Bonne pioche pour les chypres en 2011. Ce qui n’a rien d’étonnant, au fond: les chypres sont des parfums pour temps durs. Le gaz moutarde soufflait encore sur les tranchées lorsque Coty a lancé la tête de file de la famille. La seconde vague – les Bandit, Femme, Miss Dior… -- a déferlé en pleine Occupation ou peu après. Tout se passe comme si les facettes humus et légèrement iodées de la mousse de chêne, qui ancrent la chair des fruits et des fleurs, arrosaient la terre de quelques larmes… Cet inconscient du chypre l’accorderait-il aux périodes historiques difficiles ?

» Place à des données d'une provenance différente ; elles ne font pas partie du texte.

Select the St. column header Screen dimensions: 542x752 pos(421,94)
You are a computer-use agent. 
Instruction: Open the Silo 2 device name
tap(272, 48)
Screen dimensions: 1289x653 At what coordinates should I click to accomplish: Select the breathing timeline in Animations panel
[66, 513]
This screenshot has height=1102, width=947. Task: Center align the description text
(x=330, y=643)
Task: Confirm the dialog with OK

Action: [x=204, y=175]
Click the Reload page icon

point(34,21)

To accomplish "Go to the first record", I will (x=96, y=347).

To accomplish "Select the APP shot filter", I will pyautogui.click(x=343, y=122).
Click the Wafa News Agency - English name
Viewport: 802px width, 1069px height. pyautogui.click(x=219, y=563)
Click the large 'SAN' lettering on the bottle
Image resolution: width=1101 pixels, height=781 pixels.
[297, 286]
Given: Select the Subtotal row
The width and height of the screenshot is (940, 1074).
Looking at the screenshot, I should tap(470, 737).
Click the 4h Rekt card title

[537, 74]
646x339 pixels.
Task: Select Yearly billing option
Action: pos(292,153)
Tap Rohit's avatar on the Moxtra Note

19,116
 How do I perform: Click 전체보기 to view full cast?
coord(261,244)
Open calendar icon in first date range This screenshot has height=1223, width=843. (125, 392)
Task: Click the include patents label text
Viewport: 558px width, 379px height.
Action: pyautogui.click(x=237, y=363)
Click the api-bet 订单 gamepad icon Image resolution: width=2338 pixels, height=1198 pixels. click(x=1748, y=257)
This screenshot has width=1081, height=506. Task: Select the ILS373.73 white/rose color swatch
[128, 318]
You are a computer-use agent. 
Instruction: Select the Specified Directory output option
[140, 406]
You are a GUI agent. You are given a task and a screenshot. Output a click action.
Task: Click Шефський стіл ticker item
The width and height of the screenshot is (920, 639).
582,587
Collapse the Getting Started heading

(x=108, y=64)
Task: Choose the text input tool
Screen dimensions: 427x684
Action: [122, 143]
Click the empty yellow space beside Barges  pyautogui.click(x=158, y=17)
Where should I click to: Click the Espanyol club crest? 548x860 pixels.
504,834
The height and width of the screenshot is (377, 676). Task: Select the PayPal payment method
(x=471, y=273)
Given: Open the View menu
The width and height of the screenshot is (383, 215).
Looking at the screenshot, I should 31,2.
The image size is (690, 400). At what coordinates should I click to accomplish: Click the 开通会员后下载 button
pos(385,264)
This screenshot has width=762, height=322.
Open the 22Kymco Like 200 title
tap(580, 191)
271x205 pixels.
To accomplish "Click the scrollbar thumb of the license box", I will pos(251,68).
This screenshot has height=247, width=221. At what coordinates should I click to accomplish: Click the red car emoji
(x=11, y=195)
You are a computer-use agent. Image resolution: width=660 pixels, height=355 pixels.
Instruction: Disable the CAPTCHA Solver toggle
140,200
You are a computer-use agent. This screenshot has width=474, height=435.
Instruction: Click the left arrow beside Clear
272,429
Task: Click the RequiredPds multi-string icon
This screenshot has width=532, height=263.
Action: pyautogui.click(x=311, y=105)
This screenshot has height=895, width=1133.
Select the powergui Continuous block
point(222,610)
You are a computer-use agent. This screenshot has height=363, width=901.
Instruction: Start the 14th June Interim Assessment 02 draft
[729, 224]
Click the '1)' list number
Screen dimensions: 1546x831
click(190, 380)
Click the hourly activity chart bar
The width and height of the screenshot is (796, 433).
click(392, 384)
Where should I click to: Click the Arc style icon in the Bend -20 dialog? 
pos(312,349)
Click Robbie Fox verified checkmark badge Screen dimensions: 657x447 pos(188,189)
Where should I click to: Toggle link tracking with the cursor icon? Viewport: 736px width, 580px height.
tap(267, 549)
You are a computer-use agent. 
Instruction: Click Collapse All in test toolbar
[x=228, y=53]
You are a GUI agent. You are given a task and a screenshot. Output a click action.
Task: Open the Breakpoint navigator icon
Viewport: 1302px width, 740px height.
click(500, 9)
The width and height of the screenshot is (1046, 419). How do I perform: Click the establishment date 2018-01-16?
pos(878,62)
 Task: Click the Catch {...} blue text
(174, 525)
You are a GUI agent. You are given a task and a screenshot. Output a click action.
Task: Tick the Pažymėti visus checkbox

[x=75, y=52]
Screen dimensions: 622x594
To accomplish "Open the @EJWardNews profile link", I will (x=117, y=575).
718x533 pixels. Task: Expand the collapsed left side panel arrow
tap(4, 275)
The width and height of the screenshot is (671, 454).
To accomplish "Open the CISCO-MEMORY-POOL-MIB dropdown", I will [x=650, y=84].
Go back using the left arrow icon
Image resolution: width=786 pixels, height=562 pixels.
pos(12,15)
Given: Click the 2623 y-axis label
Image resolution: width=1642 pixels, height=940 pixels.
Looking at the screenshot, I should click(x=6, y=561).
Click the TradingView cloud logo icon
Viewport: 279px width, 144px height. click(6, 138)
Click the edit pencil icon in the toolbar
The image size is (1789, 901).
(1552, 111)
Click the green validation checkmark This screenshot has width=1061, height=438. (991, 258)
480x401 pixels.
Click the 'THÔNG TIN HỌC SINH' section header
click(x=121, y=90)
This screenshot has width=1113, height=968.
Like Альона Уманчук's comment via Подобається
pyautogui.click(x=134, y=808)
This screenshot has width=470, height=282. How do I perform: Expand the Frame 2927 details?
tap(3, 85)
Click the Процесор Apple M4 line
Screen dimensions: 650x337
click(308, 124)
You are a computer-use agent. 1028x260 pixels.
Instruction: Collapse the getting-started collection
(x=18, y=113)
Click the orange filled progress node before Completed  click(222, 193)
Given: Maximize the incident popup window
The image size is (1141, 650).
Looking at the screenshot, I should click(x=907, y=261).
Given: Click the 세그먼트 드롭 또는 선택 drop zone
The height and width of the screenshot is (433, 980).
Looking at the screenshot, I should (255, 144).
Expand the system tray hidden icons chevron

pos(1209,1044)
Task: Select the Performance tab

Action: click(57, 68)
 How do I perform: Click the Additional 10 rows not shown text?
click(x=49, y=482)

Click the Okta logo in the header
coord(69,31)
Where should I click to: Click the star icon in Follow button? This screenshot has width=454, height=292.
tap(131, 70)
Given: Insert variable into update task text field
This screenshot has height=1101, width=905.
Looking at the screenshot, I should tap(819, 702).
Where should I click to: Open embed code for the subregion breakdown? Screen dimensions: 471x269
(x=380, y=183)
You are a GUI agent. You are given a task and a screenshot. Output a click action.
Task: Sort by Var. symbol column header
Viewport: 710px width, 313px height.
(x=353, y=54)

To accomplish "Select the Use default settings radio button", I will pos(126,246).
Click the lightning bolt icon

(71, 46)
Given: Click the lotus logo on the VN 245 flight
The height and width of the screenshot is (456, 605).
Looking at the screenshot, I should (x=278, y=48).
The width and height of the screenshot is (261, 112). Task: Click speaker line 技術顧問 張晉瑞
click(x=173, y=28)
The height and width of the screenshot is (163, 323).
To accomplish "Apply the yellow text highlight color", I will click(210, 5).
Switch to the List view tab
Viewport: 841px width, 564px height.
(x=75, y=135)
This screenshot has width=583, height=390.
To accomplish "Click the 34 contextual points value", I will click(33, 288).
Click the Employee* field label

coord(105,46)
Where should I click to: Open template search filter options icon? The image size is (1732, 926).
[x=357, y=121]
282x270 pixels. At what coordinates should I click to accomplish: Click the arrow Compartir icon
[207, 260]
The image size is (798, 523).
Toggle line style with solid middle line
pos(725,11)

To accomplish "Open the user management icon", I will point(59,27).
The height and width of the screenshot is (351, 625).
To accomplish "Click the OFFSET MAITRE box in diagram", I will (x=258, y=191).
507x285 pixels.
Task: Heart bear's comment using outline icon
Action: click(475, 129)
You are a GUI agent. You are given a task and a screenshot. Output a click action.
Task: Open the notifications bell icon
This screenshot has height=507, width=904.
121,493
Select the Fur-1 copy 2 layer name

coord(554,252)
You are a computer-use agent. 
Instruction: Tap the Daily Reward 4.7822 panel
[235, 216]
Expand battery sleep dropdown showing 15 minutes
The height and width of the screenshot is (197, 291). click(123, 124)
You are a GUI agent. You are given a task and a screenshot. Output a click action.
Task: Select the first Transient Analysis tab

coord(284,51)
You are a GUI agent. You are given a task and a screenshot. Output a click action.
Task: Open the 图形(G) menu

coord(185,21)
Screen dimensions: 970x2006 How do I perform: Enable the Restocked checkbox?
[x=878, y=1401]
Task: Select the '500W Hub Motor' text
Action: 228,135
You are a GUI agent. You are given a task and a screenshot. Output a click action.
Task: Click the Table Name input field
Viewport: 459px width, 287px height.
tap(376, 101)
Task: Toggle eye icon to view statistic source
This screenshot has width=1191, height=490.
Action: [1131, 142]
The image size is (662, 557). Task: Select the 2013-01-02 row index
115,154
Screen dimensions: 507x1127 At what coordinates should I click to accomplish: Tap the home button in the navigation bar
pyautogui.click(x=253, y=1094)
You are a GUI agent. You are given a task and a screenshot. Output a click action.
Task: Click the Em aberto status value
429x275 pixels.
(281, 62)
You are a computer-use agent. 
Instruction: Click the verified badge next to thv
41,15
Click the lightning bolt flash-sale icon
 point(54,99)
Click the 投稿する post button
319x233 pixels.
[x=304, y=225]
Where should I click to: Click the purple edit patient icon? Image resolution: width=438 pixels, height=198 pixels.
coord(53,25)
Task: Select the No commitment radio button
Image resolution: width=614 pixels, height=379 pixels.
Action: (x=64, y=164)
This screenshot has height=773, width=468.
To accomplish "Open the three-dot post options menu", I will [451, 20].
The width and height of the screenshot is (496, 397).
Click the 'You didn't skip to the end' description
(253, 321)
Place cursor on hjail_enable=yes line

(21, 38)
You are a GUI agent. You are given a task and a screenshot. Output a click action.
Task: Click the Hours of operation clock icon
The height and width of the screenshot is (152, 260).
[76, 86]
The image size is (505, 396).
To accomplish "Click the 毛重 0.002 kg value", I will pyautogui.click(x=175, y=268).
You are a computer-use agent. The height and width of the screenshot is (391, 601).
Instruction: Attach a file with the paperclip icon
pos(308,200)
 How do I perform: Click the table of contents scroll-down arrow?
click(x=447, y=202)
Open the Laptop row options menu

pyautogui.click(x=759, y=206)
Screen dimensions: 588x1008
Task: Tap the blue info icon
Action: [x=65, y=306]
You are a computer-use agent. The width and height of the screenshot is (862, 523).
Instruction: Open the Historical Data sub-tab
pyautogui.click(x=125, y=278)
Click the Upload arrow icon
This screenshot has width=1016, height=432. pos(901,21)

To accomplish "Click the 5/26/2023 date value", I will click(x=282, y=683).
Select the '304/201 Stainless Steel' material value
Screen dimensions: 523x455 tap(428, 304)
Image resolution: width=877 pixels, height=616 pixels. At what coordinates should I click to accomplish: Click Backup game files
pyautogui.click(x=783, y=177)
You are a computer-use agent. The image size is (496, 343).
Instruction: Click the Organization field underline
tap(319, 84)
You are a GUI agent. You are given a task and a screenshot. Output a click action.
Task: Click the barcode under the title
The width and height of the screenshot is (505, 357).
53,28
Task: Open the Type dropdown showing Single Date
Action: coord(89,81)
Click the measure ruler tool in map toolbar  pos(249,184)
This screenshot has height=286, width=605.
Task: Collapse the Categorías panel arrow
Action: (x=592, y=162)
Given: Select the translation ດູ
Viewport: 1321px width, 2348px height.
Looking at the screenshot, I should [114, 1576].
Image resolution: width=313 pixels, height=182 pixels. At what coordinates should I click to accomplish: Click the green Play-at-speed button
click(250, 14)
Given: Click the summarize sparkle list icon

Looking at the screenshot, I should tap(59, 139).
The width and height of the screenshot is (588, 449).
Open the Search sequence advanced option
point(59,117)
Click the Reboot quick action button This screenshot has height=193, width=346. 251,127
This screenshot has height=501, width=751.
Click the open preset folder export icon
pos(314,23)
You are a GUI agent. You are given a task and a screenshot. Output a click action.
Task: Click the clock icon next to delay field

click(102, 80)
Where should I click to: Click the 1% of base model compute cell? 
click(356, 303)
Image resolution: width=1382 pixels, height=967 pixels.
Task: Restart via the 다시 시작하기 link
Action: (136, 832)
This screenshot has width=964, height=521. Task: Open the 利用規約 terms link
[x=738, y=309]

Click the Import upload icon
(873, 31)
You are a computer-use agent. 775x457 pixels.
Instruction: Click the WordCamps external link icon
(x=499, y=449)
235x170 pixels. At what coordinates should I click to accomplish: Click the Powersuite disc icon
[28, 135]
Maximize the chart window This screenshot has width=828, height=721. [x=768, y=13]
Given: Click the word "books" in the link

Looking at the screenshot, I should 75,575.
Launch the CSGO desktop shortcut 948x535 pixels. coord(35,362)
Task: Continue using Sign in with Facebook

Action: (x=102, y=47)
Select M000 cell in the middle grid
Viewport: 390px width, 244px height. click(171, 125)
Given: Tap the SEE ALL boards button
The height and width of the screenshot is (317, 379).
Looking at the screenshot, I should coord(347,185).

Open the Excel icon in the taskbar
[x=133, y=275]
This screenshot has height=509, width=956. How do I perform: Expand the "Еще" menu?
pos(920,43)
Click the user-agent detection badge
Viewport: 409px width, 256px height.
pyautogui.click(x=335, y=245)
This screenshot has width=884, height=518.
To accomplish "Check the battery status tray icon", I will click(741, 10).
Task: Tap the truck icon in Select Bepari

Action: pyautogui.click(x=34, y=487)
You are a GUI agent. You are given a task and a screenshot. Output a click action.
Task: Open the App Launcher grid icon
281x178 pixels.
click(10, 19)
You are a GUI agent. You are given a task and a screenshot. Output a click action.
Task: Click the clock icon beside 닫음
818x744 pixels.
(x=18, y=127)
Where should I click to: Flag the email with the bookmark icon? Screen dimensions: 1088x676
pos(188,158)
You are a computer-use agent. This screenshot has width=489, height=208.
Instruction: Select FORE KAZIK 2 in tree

Ou alors, plus simplement, la remontée des chypres au nombre des lancements de l’année traduit la même envie de se réfugier dans des esthétiques surannées que des films comme Midnight in Paris de Woody Allen, Hugo de Martin Scorcese ou L’Artiste de Michel Hazanavicius. Quoi qu’il en soit, les plus beaux chypres 2011 nous ramènent par le bout du nez à une époque où les parfums étaient adultes, complexes et un peu ténébreux. Et ce n’est sans doute pas par hasard que deux des plus émouvants aient été inspirés par les souvenirs d’enfances les plus poignants de leurs auteurs…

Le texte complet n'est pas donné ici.